**Assignment**
Look below for the line that has "Where should I click to: Click"; output exactly from it through the line that has "You are a computer-use agent. The image", and leave the pictures out.

**Collected data**

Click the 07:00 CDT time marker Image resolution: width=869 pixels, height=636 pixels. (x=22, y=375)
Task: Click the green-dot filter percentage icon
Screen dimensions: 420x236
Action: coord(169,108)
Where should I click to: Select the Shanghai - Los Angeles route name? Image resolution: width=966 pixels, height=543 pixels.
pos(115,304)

==

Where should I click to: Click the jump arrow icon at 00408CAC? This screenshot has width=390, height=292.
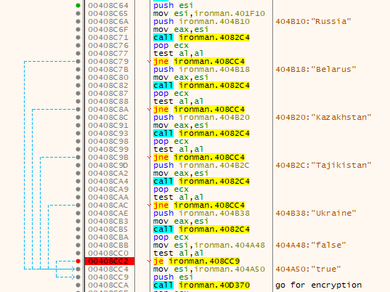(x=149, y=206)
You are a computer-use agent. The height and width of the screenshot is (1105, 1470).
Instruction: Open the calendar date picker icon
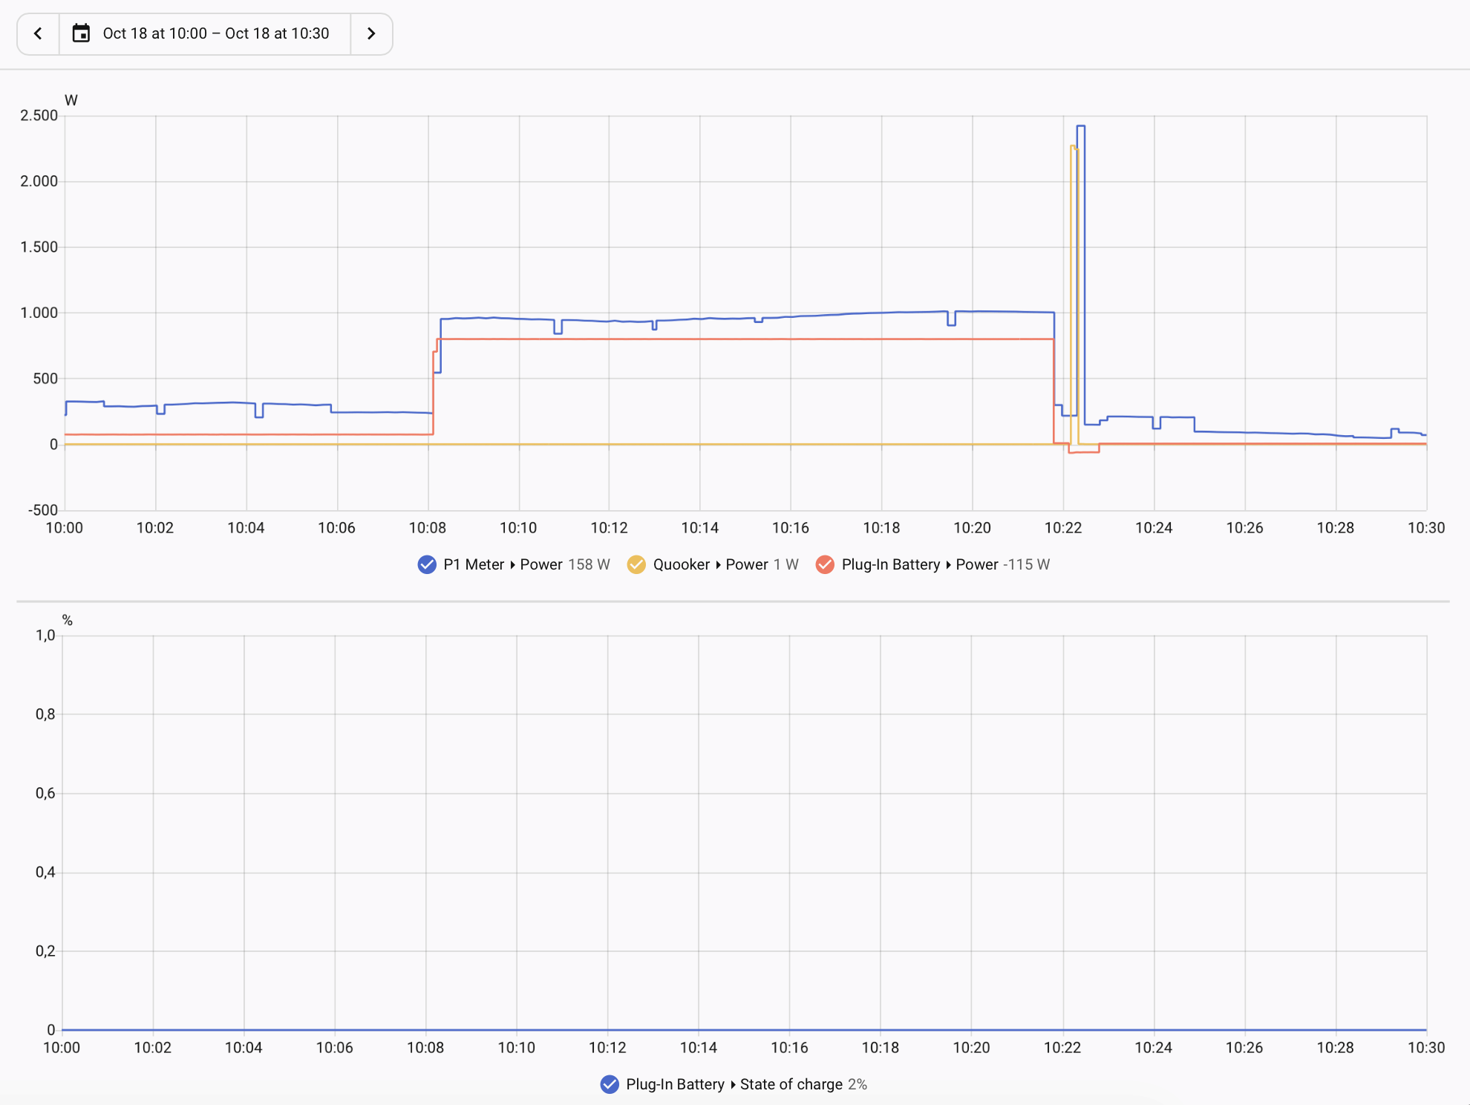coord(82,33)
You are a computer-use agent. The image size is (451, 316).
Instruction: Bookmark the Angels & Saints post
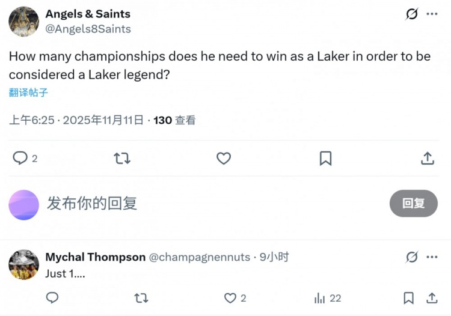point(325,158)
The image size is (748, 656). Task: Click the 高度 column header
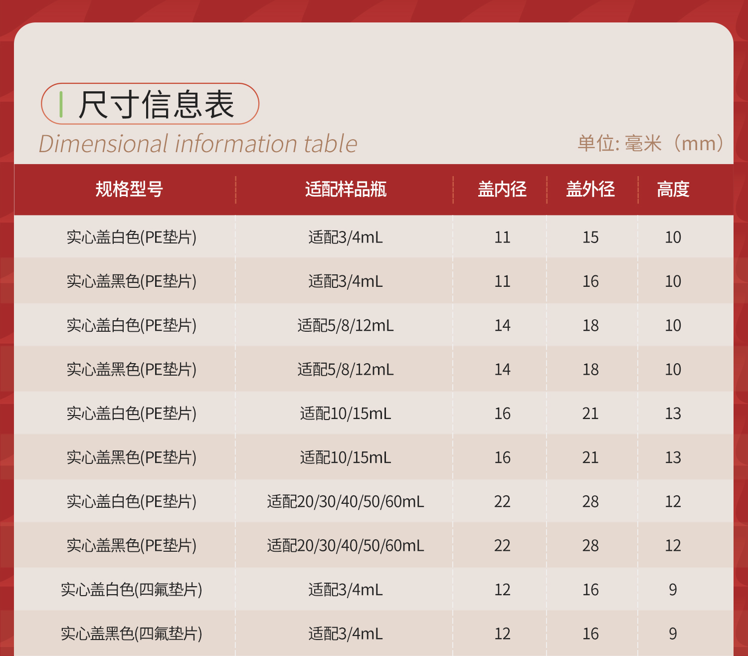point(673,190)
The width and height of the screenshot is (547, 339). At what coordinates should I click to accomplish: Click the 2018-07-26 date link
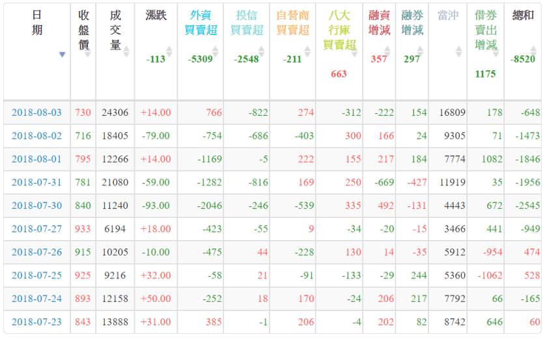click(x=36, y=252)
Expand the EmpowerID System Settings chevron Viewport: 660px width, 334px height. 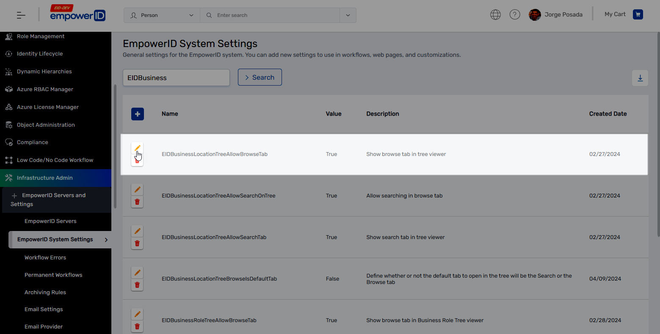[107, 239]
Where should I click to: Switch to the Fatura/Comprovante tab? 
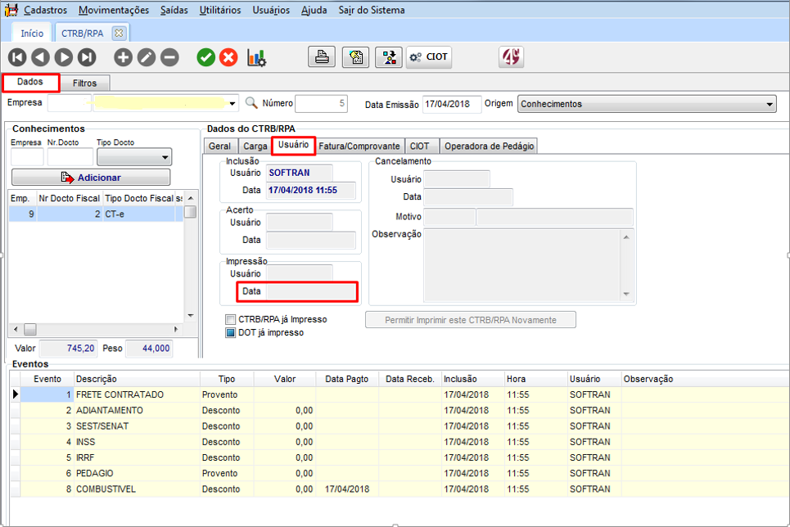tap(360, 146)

--

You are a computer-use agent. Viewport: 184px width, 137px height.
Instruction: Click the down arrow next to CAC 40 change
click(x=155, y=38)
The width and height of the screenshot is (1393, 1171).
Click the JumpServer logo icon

**Response for this exercise**
Where should I click to: Click the jump arrow icon at 00408CAC? This screenshot has width=390, height=292.
(x=149, y=206)
You are a computer-use agent. The height and width of the screenshot is (1105, 1470).
Instruction: Open the calendar date picker icon
coord(82,33)
You are a computer-use agent. The image size is (451, 316).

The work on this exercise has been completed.